Flats doesn't mean there's no parking, the cars still have to park somewhere, either parking garages or lots. From what I've seen most Eastern European countries have parking lots on old buildings, and often underground parking garages on new ones. In both cases adding chargers is possible with the right incentives and subsidies.
>In both cases adding chargers is possible with the right incentives and subsidies.
Incentives/subsidies may take care of the economical aspect, but the big one is the technical aspect, installing a charging point is the less relevant issue.
When you add a charging point you add (considering contemporaneity and what not) at least 1/5 or 1/4 of the nominal charging power, i.e. every 50 kW recharging point you are going to need at least 10 kW more.
When you multiply these by a "functional" (as in there are enough charging points for all the cars around[1]) number of charging points the amount of (added) electricity needed is impressive.

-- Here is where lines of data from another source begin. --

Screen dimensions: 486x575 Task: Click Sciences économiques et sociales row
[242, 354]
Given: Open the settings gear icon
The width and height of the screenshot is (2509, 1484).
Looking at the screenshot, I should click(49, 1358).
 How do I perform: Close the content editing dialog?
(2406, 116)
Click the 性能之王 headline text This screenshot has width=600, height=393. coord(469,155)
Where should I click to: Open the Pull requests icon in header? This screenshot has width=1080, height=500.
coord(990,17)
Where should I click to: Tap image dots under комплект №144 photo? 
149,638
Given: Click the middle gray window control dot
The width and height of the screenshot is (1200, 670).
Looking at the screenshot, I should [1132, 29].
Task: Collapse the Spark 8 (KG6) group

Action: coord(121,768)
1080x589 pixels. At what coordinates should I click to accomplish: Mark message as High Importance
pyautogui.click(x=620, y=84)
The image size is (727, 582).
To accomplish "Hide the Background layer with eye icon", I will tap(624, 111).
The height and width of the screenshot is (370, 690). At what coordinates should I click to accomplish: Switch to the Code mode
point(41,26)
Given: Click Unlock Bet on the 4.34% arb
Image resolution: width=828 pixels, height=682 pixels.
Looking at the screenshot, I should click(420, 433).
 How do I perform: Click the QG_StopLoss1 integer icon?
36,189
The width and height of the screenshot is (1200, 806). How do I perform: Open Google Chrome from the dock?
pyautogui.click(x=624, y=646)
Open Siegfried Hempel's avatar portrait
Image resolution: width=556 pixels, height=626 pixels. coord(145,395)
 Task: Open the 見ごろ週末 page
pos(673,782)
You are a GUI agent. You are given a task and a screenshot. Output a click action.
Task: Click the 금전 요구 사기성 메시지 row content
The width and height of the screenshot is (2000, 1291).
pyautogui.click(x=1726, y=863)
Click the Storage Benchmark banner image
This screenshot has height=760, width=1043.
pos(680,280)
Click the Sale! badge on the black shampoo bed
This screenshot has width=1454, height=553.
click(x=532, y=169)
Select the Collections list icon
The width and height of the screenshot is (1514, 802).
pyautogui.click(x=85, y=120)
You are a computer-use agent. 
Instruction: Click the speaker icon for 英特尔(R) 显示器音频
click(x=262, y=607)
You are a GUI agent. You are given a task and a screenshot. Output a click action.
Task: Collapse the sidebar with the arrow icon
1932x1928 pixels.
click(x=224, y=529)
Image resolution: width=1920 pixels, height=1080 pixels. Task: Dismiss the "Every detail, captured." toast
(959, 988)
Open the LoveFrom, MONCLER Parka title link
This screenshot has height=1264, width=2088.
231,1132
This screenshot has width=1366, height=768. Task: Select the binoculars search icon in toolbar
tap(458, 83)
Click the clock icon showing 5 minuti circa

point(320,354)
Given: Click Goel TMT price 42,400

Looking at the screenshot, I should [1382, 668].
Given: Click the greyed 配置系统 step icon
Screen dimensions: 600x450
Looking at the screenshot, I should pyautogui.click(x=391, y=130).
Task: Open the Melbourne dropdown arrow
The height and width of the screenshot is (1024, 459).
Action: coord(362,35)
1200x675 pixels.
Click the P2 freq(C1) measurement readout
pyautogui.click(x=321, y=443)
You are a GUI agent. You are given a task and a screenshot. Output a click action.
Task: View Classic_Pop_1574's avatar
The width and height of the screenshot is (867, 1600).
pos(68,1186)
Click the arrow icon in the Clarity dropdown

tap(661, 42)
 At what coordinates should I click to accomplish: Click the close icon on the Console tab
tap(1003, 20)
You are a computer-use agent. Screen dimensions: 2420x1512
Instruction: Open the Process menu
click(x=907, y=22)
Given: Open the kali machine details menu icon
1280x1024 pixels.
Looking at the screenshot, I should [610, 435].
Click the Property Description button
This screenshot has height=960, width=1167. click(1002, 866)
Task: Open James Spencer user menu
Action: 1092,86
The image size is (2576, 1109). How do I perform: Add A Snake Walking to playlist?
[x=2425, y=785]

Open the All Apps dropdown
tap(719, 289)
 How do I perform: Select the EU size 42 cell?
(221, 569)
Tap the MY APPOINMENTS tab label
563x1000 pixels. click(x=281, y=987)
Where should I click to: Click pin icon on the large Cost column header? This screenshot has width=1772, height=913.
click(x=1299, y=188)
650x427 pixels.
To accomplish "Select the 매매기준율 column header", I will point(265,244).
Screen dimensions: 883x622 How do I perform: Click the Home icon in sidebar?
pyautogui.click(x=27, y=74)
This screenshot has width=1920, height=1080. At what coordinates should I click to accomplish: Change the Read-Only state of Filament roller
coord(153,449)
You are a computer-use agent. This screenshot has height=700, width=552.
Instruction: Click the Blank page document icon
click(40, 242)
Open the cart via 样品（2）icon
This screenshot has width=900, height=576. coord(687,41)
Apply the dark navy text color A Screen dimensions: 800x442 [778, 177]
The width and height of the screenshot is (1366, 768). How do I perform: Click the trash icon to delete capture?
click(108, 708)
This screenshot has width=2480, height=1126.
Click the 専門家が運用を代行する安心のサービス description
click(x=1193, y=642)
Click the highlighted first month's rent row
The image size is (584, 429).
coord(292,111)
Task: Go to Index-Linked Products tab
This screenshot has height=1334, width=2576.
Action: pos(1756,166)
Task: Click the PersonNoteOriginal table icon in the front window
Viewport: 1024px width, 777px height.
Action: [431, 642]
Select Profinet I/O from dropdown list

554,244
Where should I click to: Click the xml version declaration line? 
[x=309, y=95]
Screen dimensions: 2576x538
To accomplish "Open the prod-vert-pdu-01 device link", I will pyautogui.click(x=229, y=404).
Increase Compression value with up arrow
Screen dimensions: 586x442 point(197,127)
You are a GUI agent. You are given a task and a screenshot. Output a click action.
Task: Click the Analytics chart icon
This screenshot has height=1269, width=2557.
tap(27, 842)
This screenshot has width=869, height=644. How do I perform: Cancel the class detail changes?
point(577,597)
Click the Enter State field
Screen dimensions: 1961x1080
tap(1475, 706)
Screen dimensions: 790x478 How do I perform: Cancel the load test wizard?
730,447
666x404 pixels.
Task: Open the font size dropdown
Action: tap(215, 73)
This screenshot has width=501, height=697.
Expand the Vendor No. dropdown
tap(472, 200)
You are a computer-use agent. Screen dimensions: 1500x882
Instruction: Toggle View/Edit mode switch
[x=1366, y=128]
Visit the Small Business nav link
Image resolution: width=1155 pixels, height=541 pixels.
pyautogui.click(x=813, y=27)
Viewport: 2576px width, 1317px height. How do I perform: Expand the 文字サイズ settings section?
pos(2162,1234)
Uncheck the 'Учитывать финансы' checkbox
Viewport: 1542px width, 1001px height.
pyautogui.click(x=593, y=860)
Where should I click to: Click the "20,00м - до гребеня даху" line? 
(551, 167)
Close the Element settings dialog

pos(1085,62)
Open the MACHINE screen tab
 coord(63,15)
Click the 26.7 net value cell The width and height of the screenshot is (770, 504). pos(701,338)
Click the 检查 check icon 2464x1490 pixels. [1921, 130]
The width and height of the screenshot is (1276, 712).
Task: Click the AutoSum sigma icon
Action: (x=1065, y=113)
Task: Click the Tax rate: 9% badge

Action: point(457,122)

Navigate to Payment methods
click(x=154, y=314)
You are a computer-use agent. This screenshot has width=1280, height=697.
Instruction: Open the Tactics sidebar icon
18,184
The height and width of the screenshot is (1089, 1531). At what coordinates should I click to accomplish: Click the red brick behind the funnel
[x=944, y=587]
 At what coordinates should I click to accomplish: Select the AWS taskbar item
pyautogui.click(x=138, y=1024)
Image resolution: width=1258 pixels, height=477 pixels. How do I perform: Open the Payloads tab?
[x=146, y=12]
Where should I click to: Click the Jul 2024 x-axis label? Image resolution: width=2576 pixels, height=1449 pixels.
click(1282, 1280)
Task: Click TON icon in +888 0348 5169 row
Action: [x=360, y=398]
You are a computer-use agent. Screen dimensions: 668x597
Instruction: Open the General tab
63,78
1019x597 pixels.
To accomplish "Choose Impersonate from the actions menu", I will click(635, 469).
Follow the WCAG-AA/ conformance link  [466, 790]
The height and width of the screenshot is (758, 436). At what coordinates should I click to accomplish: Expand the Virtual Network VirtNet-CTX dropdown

Besides producing it (with some zero emission method) you need to transport and distribute it, and level peaks.
[1] I have no idea of what the "enough" ratio should be but likely it is in the 1:50 - 1:100 ratio, 1 charging point every 100 cars imply 15 cars charged in 24 hours (24/7), which sounds to me very optimistic
> From what I've seen most Eastern European countries have parking lots on old buildings, and often underground parking garages on new ones.
Underground parking on new ones - correct.
Parking lots on old buildings - kind of, old buildings were built at the time when fewer people could afford cards -> much less parking spaces than cars.